Today, with load factors of 85 percent being the norm, airlines can sell the seats instead of giving them away.

What will all this mean to business travelers, airlines and airports?

For the business traveler, it means explore your travel options. If you’re flying to Los Angeles from Las Vegas, for example, check out the various options on this competitive route. American, Delta, Spirit, United, Virgin America and Southwest fly the route.

Boyd calls the frequent-flier trend a “jump ball” for airlines.
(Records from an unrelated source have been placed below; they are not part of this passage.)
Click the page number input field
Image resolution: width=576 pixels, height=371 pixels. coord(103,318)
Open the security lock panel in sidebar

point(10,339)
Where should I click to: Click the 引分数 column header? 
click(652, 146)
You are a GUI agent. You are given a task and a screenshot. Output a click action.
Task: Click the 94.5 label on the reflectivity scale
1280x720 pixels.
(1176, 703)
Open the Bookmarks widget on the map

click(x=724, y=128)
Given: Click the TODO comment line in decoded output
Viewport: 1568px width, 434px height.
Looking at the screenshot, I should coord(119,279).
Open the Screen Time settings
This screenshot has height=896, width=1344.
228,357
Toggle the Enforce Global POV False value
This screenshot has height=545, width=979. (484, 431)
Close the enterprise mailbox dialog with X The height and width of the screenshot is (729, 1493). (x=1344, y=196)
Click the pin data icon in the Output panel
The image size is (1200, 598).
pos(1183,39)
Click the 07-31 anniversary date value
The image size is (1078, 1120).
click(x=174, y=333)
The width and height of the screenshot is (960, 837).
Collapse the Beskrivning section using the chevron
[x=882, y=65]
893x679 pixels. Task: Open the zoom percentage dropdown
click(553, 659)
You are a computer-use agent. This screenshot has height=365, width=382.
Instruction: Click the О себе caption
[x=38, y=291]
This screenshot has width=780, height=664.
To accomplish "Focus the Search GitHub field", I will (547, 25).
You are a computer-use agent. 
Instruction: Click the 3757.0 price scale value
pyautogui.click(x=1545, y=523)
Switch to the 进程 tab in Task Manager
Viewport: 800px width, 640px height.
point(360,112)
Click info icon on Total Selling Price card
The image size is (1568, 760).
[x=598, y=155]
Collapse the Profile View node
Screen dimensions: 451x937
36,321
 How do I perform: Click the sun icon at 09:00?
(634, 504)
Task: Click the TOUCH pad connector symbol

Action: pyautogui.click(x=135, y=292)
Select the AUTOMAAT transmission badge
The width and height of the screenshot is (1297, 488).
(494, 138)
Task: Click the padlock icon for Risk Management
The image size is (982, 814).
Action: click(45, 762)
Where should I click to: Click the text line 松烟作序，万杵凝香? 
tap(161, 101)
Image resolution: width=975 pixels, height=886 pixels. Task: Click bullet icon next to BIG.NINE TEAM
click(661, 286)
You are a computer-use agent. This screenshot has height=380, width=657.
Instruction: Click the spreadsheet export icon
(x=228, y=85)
More airlines could join the parade of companies changing their programs and when they do, new competition may not be far behind.

Delta, United and American already devalued their programs to customers in 2015 and there have been reports that Southwest may do the same.

As for airports, Boyd believes changes in frequent-flier programs could drive more traffic to hub airports as airlines seek opportunities to capture additional traffic away from carriers changing their programs.

While McCarran is not a hub airport — although some argue that it’s a de facto hub for Southwest Airlines — it could benefit from flights offered by new competitors.

Frontier Airlines unleashed a competitive burst with an announcement last month that it is adding daily nonstop flights between Las Vegas and San Francisco, Miami, Milwaukee and Houston’s George Bush Intercontinental Airport in October.

Airline route development professionals are hoping some foreign carriers will follow Frontier’s lead with nonstop routes to and from China.

That could make the disappearance of frequent-flier programs worthwhile for Las Vegas.